Case Study 2: Slack’s DPO

  • Slack Technologies, the provider of a cloud-based workplace messaging app, launched its product in 2013 and planned to list its shares on the New York Stock Exchange through a direct listing. Slack Technologies, the provider of a cloud-based workplace messaging app, launched its product in 2013 and preferred to list its shares on the New York Stock Exchange through a direct listing.
  • After Spotify’s direct listing, many said the approach could be used by other startups, given the lack of share dilution and required lockup restrictions.
  • Slack, the workplace messaging software popular in tech and media circles became the second largest tech company to use the direct listing rather than an initial public offering.
  • 136 million shares of Slack were traded and the stock price remained stable through the first day of trading. Opening at $38.50 and ending the day at $38.70. Slack valued at about $7 billion, made a market cap of almost $20 billion.
  • Slack set its reference price at $26 a share, though they are expected to open significantly higher than that.
  • But Spotify’s stock SPOT, hasn’t exactly been well received since the company made its public debut, with shares up only 4% from their reference price at the time of the offering, and down 17% from their opening price. Meanwhile, the S&P 500 index SPX, has gained 10% since Spotify went public. 


  • DPO works best for private companies that are popular, earn substantial revenue, have capital reserves and do not need to raise funds on the public market but wishes to provide liquidity to existing shareholders as in the Spotify and Slack cases.
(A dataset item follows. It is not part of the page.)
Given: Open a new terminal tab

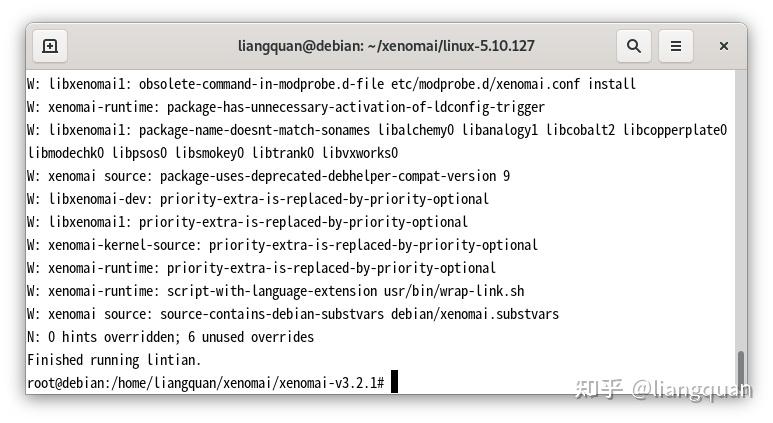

  • IPO is more stable than a DPO .
  • The ideal DPO bear features of a free market system in which prices are determined by the open market and by the consumers or buyers. In a free market, the laws and forces of supply and demand prevail.
  • The free market is free from any intervention by a government or other authority and from all forms of economic privileges, monopolies, and artificial scarcities. The free market system with its independence from bureaucratic restrictions and other numerous benefits may be the potent attraction of companies to the DPO  option.